Cuando recordábamos las viejas navidades y, al ver el comercio de libros, recordamos también a Víctor Hugo, cuya producción se está vendiendo bien en estos días pues aumenta la cantidad de gente que quiere conocer sus escritos. No sabemos quienes están haciendo el negocio y, seguramente, tampoco a él le importa porque se ha repetido muchas veces en la historia que se alcanza la fama sólo después de morir.
Era un tipo especial "el marginal"; cuando llegaba a esta ciudad acostumbrara decir por teléfono: "Eh, maleante, ya estoy aquí, nos vemos en tal parte dentro de tantos minutos" y había que ir a su encuentro para, luego del abrazo, espetar: ¿Dónde me vas a llevar a comer? o ¿dónde vamos a tomar unas chichas o una cervezas? Así era, vivía al día, sin preocuparse por el pasado ni por el futuro y si, alguna vez, llegaba para vender su última producción, aparte de la obligación de comprarla, había que acompañarlo a gastar lo recaudado que no guardaba nada. Y cuando en raid por los "bajos fondos" con él como cicerone, bastaba un: "es mi amigo", para tener asegurada la protección y los tragos.

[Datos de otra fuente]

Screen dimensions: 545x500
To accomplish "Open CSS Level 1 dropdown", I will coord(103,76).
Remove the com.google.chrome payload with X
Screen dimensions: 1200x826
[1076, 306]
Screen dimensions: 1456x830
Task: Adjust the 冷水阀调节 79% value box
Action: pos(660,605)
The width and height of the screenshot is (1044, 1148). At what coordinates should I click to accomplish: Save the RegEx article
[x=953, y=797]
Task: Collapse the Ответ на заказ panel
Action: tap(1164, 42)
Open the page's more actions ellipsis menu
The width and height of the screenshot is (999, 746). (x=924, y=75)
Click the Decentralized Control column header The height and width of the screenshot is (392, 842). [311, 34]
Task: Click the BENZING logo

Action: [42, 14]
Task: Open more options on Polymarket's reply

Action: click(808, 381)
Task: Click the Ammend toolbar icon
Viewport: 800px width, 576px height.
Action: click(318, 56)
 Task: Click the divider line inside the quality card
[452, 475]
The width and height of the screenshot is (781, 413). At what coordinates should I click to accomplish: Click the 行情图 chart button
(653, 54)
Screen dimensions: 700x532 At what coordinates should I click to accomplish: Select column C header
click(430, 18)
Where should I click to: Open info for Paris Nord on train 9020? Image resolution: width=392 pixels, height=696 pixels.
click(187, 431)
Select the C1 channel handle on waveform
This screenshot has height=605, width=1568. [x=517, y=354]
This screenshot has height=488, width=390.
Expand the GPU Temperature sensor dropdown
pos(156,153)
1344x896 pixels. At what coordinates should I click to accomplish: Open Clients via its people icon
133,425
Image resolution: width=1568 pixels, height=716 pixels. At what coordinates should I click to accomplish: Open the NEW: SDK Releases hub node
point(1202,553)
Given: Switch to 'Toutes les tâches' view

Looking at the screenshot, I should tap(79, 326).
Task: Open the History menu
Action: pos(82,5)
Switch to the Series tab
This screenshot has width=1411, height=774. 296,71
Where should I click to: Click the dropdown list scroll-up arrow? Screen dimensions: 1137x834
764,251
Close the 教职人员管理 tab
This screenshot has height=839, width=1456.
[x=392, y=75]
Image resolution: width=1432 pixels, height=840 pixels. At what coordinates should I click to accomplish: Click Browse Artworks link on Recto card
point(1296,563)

Tenía varias demandas judiciales en los estrados de La Paz que sorteaba con gran indiferencia pues, como no tenía domicilio conocido, era difícil ubicarlo para las notificaciones o sus comparecencias ante el juez y, además, decía, estaba ante la justicia ordinaria, es decir, de baja calidad y no temía las reacciones de quienes pensaban que debían enjuiciarlo por difamación o calumnias pues se habían visto retratados o nombrados en algunas de las muchas páginas que escribía en hojitas sueltas de cuaderno o uno ajado que siempre llevaba consigo y que luego trasladaba a la imprenta.
Sabía que iba a morir joven y casi tenía asegurada la cuestión por su estilo de vida que no pensaba cambiar ni tenía voluntad para hacerlo, como no pensaba recurrir al "cementerio de los elefantes" que nos descubrió y que todavía debe existir; no era de los que expresaban: nunca más. Y, como él, hubieron y todavía deben haber muchos como cierto ex cantor de una prestigiosa orquesta paceña que ha hecho su vivienda, por lo menos hasta hace un tiempo, bajo los puentes de Cochabamba o un buen pintor de acuarela que murió al pie del cañón, como se suele decir.
Víctor Hugo tuvo el empeño de demostrarnos que, pese a nuestra ceguera conveniente, existe un submundo que habita junto a nosotros y que está ahí; tal vez, no a la espera de soluciones o de atención sino simplemente como un estilo de vida, de mirar las cosas y hacerse a un costado para no complicarse con la potiquería que nos ofrece el cielo y el paraíso o las preocupaciones humanas, demasiado humanas, que nos fatigan en el diario vivir.
Hoy su producción es más fácil de conocerla y donde quiera que esté debe estar escribiendo en su cuadernito doblado, con un lapiz ya gastado o un bolígrafo "decomisado" ipso facto y cuídense santos o demonios porque era particularmente iconoclasta en su modo de escribir como de portarse frente a los que tuvimos la suerte de conocerlo y compartir algunas horas con él que, como decía cierta vez en las oficinas de un diario donde trabajábamos, le estaba "dando de comer" al eventual entrevistador de los reportajes que tuvo a bien aceptar.
¿Se le puede desear paz en su tumba? ¿Alguien sabe dónde está? ¿Le importará que lo recordemos o que estén haciendo buen negocio con su producción? Cosas de la vida.